Co Państwo myslicie o takiej sytuacji? Wczoraj grupa 8 pracowników ZUK pojechała na testy COVID do Śremu. Zakład wyplacił im po 500 zł na test. Pojechali indywidualnie. Po badaniu pojechali na zakład jeszcze oddać po 5 zł, ktore zostało jako reszta. Zwrot był obowiązkowy.

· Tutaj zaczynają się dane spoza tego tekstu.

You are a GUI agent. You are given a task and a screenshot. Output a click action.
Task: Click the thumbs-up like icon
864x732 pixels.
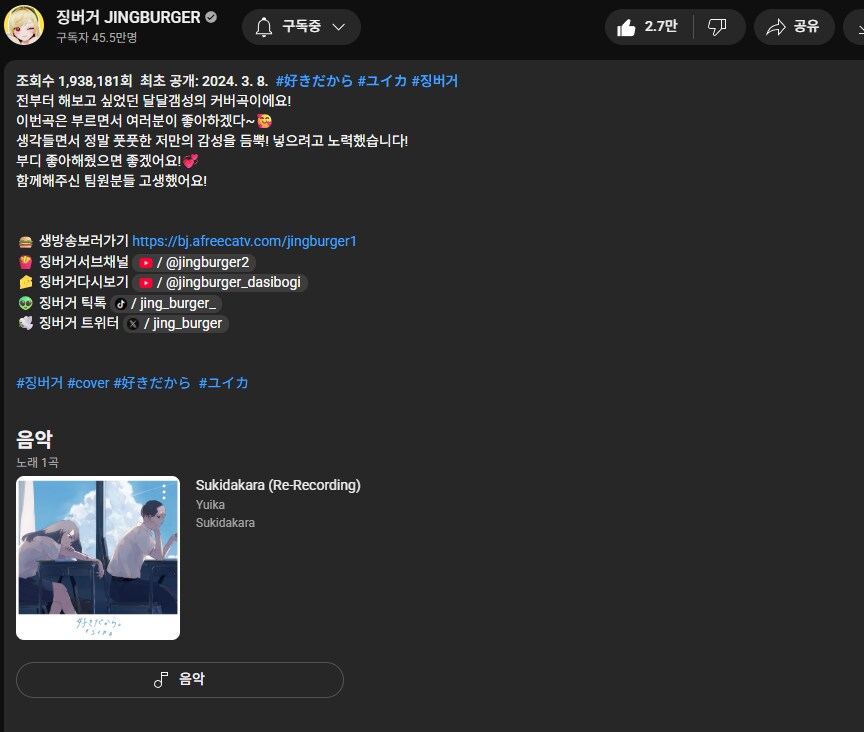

Następnie dziś ci pracownicy musieli stawić sie w pracy nie znając wyników testów. Rano wszyscy w szatni. Pracują. Jeden z nich przez internet w trakcie pracy sprawdza wyniki. Ma +. I co Wy na to? Dodam, że rozmawiałem o tej sytuacji z burmistrzem Przemysławem Mielochem wczoraj wieczorem, aby zapobiec pójściu do pracy badanych pracowników przed poznaniem wyników testów. Miał się tym zająć. Jak widać nie zajął się.”
Czy pięciozłotówki podlegały dezynfekcji?
Oby walka z covidem nie zakończyła się jak walka z mobbingiem tj.poprzez zwolnienie mobbowanego.